(Extracted records)
______

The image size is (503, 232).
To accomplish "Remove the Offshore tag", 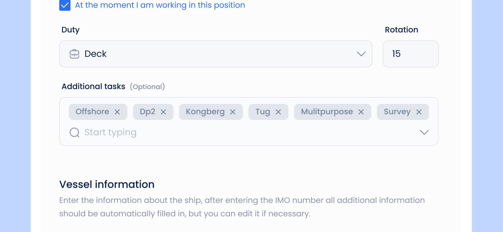I will tap(117, 112).
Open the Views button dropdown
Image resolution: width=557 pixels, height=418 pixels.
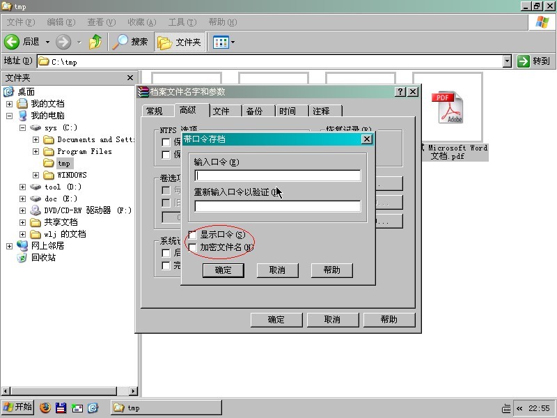233,42
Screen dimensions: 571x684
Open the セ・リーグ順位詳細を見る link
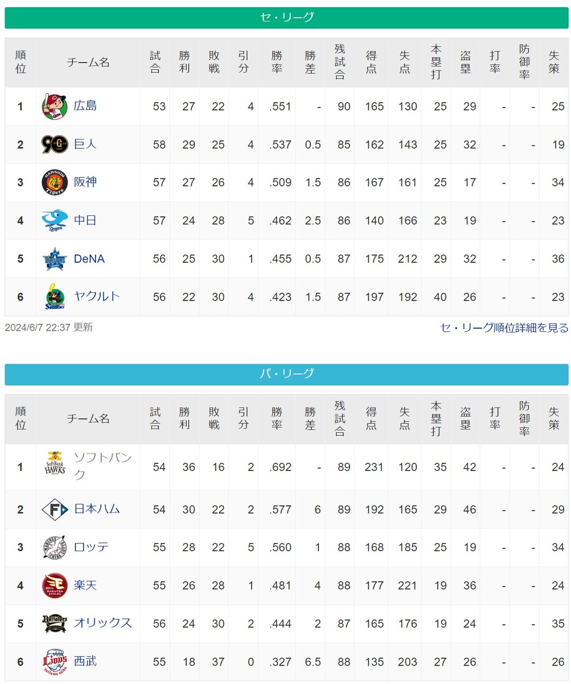[x=504, y=327]
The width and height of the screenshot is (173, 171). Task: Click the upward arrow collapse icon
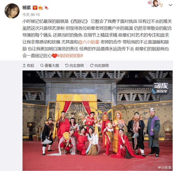24,66
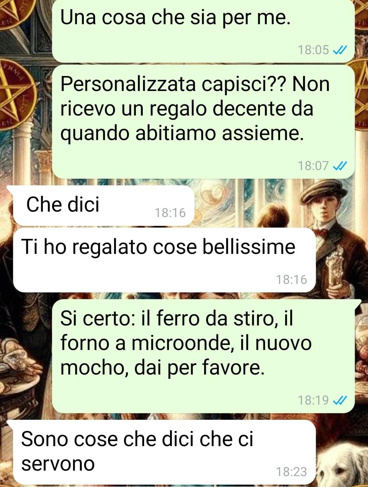Image resolution: width=368 pixels, height=487 pixels.
Task: Select the 'Una cosa che sia per me' message
Action: tap(203, 31)
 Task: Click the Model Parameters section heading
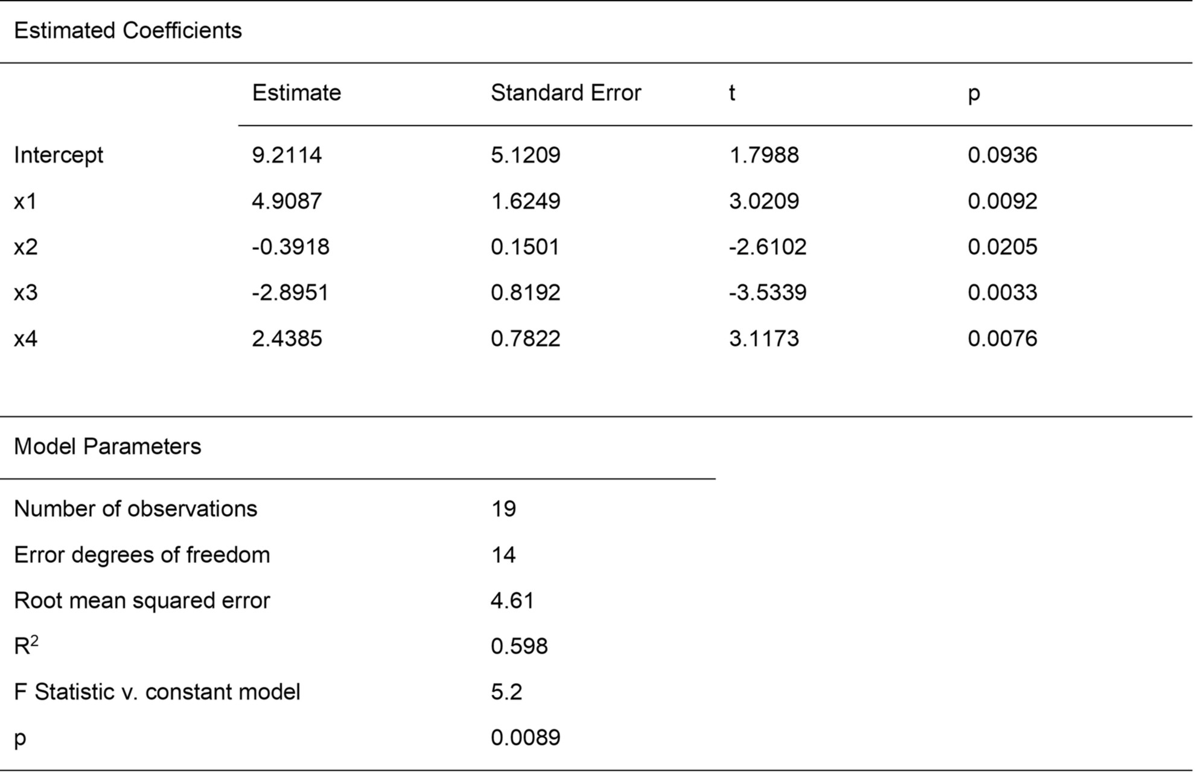(x=107, y=447)
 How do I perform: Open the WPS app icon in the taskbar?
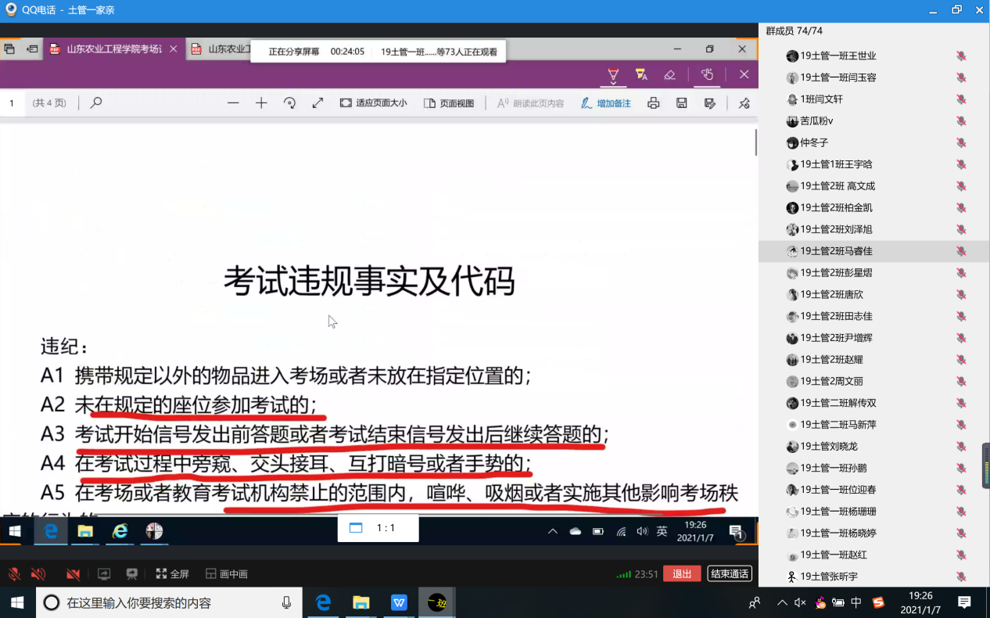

______

▶ _ASSIGNED TASK_
Please copy exactly the lines from the one containing "Screen dimensions: 571x684" through the last line of the records above, both included, and leave out any pictures.

▶ _SOLUTION FOR THIS EXERCISE_
Screen dimensions: 571x684
Open the セ・リーグ順位詳細を見る link
[x=504, y=327]
The width and height of the screenshot is (173, 171). Task: Click the upward arrow collapse icon
24,66
Image resolution: width=368 pixels, height=487 pixels.
Task: Select the 'Una cosa che sia per me' message
Action: tap(203, 31)
 Task: Click the Model Parameters section heading
(x=107, y=447)
 How do I perform: Open the WPS app icon in the taskbar?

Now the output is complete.